At first sight the Wimmera River didn’t look special. Barely flowing, it consisted of sandbars and fallen trees interspersed with shallows and a few deeper holes below the timber. I was fishing with local anglers Bill Johnson and Laurie Liston and our destination was one of Bill’s favourite catfish holes, but it wasn’t marked on any map.
The Wimmera River marks the eastern boundary of Little Desert National Park. Soon after we crossed the river at Dimboola, we turned south into the national park. We turned on to one dusty unmarked track after another, weaving to dodge river red gums and tea trees.
My first view of the stretch of water we were going to fish was uninspiring, but I held the faith. After all, Bill and Laurie assured me there would be catfish. The Wimmera River holds carp, silver and golden perch (yellowbelly), eel-tailed catfish, redfin, some Murray cod up to about 28 kg, as well as the usual small forage species. During summer the river dries to a series of pools that retain permanent habitat.
Both anglers said the river was a magic place for anglers willing to paddle kayaks. ‘You find there are holes all the way from Jeparit to Horsham and it’s not difficult to work a kayak over the shallow sections,’ Bill said.

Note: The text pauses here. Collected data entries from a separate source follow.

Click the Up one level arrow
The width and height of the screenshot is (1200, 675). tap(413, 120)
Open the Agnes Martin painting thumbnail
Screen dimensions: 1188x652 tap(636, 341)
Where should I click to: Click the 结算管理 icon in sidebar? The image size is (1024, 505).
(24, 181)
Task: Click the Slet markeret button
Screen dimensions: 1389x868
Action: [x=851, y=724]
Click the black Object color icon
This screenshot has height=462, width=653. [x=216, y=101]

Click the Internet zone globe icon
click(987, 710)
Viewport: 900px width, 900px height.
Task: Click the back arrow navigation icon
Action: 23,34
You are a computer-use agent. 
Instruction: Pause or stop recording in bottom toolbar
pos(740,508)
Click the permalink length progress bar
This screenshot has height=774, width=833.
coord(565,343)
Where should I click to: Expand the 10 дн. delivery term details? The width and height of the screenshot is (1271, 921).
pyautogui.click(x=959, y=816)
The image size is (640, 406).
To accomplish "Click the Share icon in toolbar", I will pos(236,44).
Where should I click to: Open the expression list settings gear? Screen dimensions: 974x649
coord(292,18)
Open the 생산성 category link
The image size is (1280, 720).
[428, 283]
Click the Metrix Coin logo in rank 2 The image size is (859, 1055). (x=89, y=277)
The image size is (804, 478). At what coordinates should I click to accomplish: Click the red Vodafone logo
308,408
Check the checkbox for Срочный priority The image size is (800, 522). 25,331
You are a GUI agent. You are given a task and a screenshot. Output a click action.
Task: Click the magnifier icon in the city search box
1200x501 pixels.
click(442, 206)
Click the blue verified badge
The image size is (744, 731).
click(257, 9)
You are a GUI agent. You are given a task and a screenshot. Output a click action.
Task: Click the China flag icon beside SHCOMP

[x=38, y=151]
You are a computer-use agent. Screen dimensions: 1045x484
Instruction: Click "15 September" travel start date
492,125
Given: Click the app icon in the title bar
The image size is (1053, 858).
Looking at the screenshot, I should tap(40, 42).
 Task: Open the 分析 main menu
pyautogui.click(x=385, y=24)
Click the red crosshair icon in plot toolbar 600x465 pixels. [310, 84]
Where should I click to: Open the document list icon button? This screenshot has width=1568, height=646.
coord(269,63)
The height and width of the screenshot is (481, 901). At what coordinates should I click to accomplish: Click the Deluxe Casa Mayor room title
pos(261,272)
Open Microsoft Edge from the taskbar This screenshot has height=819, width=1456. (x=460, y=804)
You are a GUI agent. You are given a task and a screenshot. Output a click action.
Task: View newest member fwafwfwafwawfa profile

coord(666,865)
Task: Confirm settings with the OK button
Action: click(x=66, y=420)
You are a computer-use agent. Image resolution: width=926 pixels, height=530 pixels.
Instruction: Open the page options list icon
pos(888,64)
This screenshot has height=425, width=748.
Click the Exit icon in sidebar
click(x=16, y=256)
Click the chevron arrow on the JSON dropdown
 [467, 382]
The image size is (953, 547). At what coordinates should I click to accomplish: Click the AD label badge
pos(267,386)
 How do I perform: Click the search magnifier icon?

It is the only place I know of in Victoria where catfish up to 2 kg are the major part of the catch. The catfish were brought to the river from the Murray River by some local anglers over several generations. The population of catfish boomed, and their numbers are credited with keeping carp numbers low. ‘Catfish are an aggressive, predatory species; the flathead of the river,’ Laurie said.
The fishing was simple. Bill had brought along a bucket of worms and, using a running sinker rig with a No. 4 medium shank hook, he threaded two worms on the hook and cast his bait alongside the timber. Bill said peeled, raw yabbie tail was another excellent bait. Catfish are nocturnal feeders and bite best from dusk through to midnight.
We were fishing a small pool of water. An old tree lay partially across the water, its branches spread like tentacles and Bill put his bait hard in against the logs. ‘To achieve regular success you must place your bait in close to the timber,’ he said. Almost as soon as it got dark, the catfish came on the bite. They can be finicky feeders – sometimes the slightest line movement indicated that all that was left of the worm bait was a short piece of meat on the hook shank. At the slightest line movement, we had to pick up our rod and be ready to set the hook and hang on, because the bigger catfish would pull the line straight through the timber.
Take care. Catfish have three spines that will spike and inflict a stinging pain similar to a flathead. The spikes are located on the dorsal fin and on each pectoral fin.